En el vapor conocí a jóvenes de ambos sexos en los salones de
juego y durante los bailes nocturnos, pero ninguna de esas amistades
subsistió más que los diecisiete días que duró el viaje. Casi todos
eran de Italia, Grecia y otros países mediterráneos, de idiomas y
costumbres muy distintas a las nuestras. En cambio, las cortas visitas
que pudimos hacer al atracar en los puertos aportaron mucho para
ampliar nuestro horizonte y conocer algo del mundo.
De Barcelona me quedó el recuerdo del espectáculo panorámico
de la ciudad desde las alturas del parque Montjuic y la vista de la
Iglesia de la Sagrada Familia, con sus dieciocho torres en forma
de espiral, la obra más importante de Gaudi. Allí aprendí que el
español no era el único idioma del país: el guía nos hablaba a veces
en catalán, que yo no entendía. Lo atribuí a mi poco conocimiento
del castellano; recién años más tarde me di cuenta que las dos lenguas
tienen muy poco en común.
En Dakar nos detuvimos apenas unas pocas horas, sólo para
reabastecer a nuestro vapor antes de proceder al cruce transatlántico.

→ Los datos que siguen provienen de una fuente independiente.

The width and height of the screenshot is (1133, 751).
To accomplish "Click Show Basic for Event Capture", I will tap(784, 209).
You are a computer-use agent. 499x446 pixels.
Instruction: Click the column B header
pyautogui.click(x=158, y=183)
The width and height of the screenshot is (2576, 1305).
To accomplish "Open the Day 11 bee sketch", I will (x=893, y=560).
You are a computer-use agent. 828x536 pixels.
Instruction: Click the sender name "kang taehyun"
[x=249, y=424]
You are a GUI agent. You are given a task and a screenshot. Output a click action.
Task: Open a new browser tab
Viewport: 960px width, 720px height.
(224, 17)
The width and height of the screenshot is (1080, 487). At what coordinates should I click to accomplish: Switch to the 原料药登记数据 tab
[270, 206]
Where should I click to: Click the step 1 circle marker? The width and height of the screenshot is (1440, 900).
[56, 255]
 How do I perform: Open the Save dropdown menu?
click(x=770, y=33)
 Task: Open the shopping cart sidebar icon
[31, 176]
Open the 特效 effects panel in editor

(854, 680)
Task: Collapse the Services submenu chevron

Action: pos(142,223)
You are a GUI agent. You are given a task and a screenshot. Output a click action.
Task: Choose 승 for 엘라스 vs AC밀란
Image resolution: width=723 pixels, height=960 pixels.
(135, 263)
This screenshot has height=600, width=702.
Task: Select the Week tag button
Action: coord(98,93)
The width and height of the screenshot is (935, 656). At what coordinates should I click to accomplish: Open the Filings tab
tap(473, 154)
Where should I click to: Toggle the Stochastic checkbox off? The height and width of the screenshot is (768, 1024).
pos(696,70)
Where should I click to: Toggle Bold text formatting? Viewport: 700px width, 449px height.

Hicimos una corta visita a esta colonia francesa, hoy capital de la
República de Senegal. Allí fue que por primera vez nos encontramos
con la extrema pobreza, desconocida en Europa Central.
223
Durante nuestra visita a Río de Janeiro, en ese entonces todavía
capital de Brasil, con la vista a las favelas volvimos a encontrar esa
indigencia pero en una escala inimaginable (todavía no sabíamos que
en Brasil todo era “o mais grande do mundo”). La primera impresión
que tuve de esa ciudad inmensa no cambió en los cincuenta años
siguientes durante mis innumerables visitas comerciales al país: las
calles atestadas por gente a cualquier hora parecían hormigueros
revueltos. Hicimos la visita obligada para ascender al Pan de Azúcar
y casi perdimos nuestro barco por el gentío, aún más acentuado por
tratarse de un domingo; la cola para tomar al funicular cuesta abajo
era kilométrica.
En Santos tuvimos nuestro primer encuentro con las
peculiaridades del clima subtropical. Por falta de atracciones
recomendadas recorrimos la ciudad en tranvías que tenían los
costados abiertos, algo nunca visto en Europa por sus crudos
inviernos. Nos pusimos contentos cuando un señor nos dirigió la
palabra en perfecto alemán, mostrándonos los puntos de interés que
íbamos pasando. Cuando nos aprestamos a bajar y visitar un museo,
el alemán descendió primero del tranvía y desapareció. Me llevó un
rato darme cuenta que me faltaba la billetera. Pero nuestro “amigo”
también se habrá llevado una sorpresa: su botín fue el cartón que
indicaba el turno 1 de las comidas en el barco y las fotos de Gretl y
Marika, mis amigas de Viena. Como estábamos juntos, Apu tenía el
poco dinero que había cambiado por la moneda local. Por suerte, yo
tenía más fotos de mis amadas. Con esta experiencia aprendí que es
fundamental tener backups de todo lo que es importante.
Al llegar a la Argentina se cerró un capítulo en mi vida. Tenía
un nuevo desafío por delante: la adaptación al ambiente, en muchos
aspectos tan diferente a lo conocido en Europa Central.